Red Hat Bugzilla – Bug 1479522
[10.2.7-31.el7cp] osd set recovery delete tests failing
Last modified: 2017-08-08 17:04:44 EDT
Description of problem:
I have cherry picked the following recovery test to be run on RHCeph 2.4
but for some reason, the test facet is failing wherever that yaml occurs, Not sure if the build has fixes.
2017-08-07T18:14:14.803 INFO:teuthology.orchestra.run.pluto002:Running: 'adjust-ulimits ceph-coverage /home/ubuntu/cephtest/archive/coverage ceph --cluster ceph health'
2017-08-07T18:14:15.015 INFO:teuthology.misc.health.pluto002.stdout:HEALTH_WARN 54 pgs degraded; 4 pgs stale; 12 pgs stuck unclean; 54 pgs undersized; pool rbd pg_num 204 > pgp_num 154; 1/6 in osds are down; mon.a has mon_osd_down_out_interval set to 0
2017-08-07T18:14:15.016 DEBUG:teuthology.misc:Ceph health: HEALTH_WARN 54 pgs degraded; 4 pgs stale; 12 pgs stuck unclean; 54 pgs undersized; pool rbd pg_num 204 > pgp_num 154; 1/6 in osds are down; mon.a has mon_osd_down_out_interval set to 0
This appears to be a test configuration issue. It is continuing to thrash the cluster configuration (OSDs up/down, pg num, etc) but then times out because the cluster has not gone clean 15 minutes after other work has ceased.
If I compare the config.yaml of an upstream run against the downstream, they look very different. On upstream the thrash_osds segment is near the end of the config (which indicates the order the tasks are processed in); on downstream the full_sequential_finally stanza follows it. (Their order is inverted.)
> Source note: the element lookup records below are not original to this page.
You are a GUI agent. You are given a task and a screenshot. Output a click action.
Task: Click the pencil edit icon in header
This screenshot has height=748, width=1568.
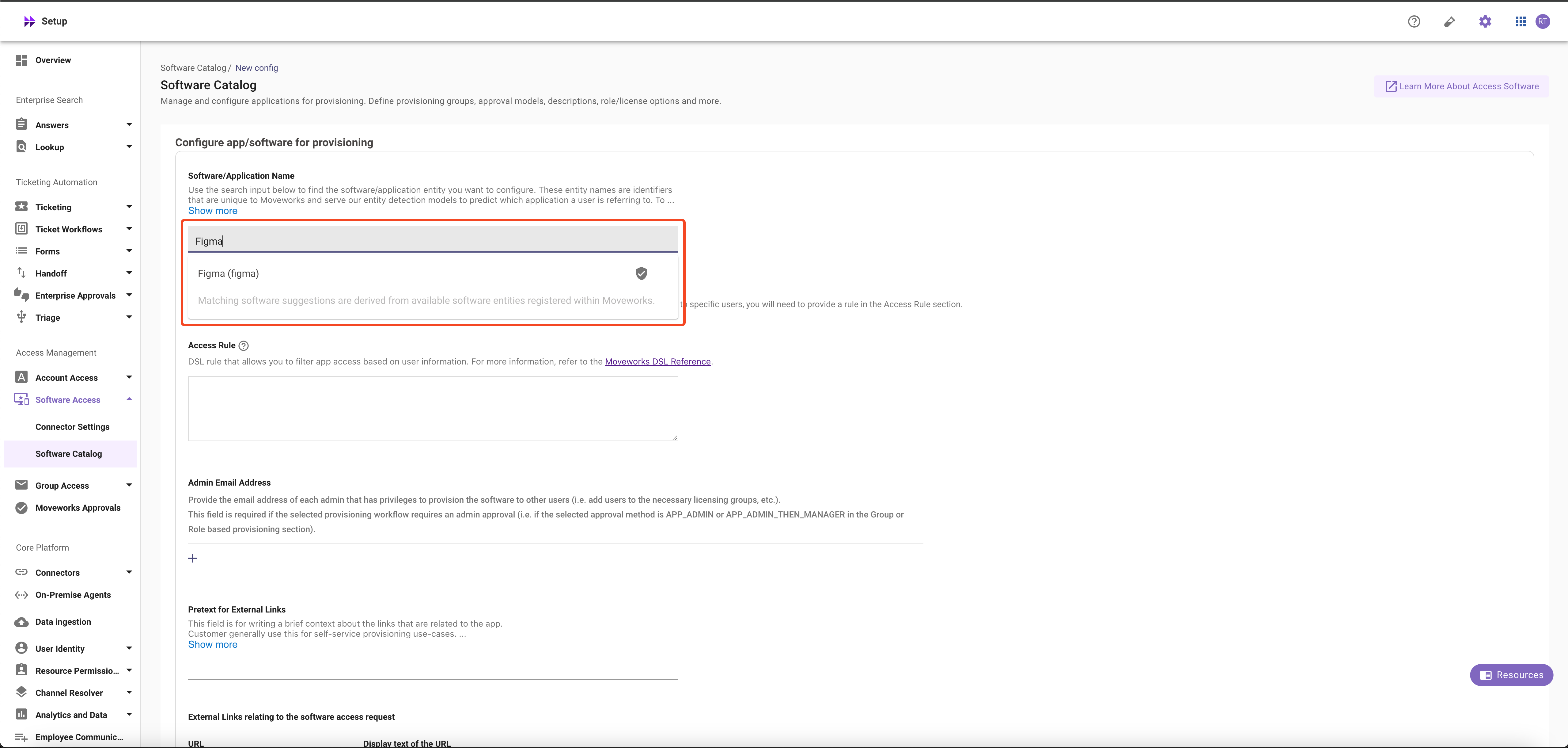coord(1449,21)
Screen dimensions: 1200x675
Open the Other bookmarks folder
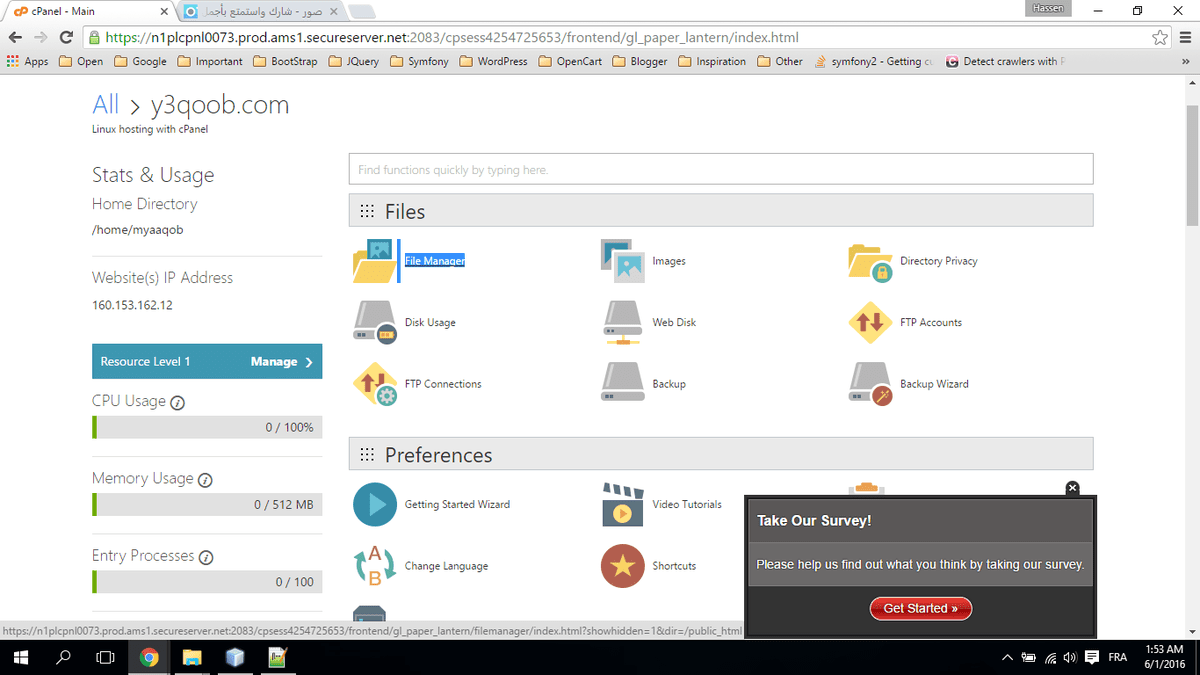tap(780, 61)
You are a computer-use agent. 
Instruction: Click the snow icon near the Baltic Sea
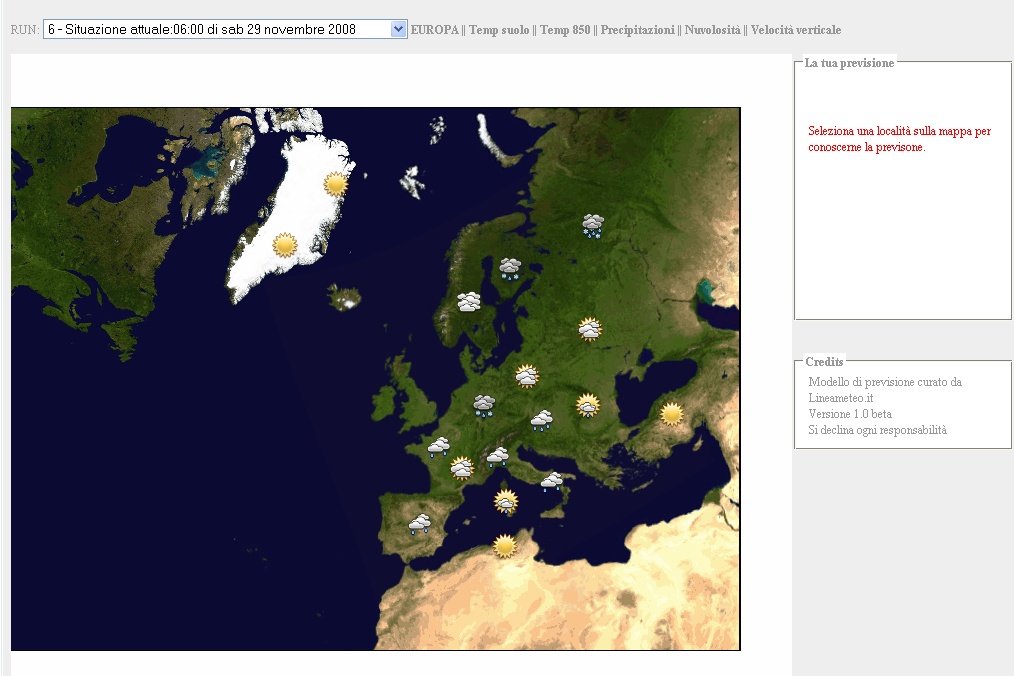(x=510, y=268)
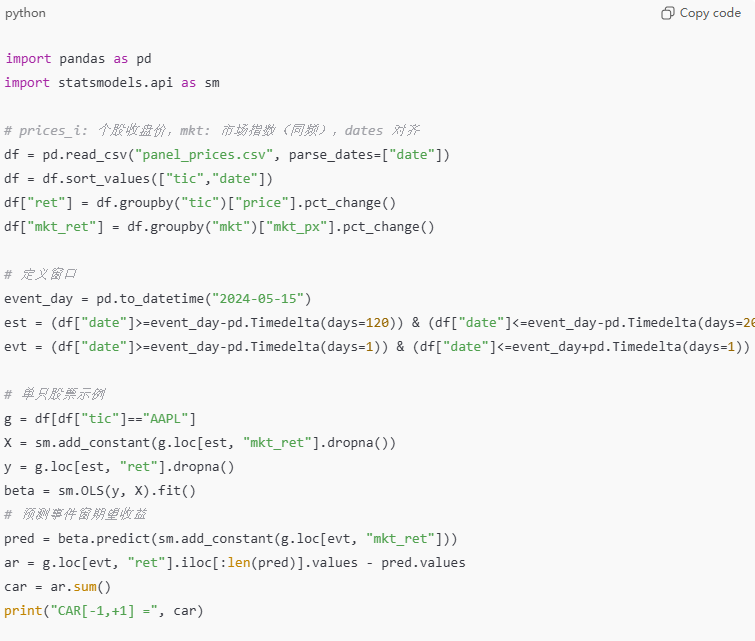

Compare http://qa-proxy.ceph.com/teuthology/jcollin-2017-08-08_02:40:19-rados-wip-jcollin-testing_08-08-2017-distro-basic-smithi/1494927/config.yaml and http://magna002.ceph.redhat.com/vasu-2017-08-07_16:34:45-rados:thrash-jewel---basic-multi/271477/config.yaml
So it looks to me like downstream teuthology has a broken implementation of this task. I'd look into that. :)
Or possibly it's just the config file is broken, I just realized you were pointing at an upstream config so I don't know what the downstream fragment really looks like.
Thanks Greg for your help, The cherry pick applied caused the task to appear after thrash, I will fix that and rerun.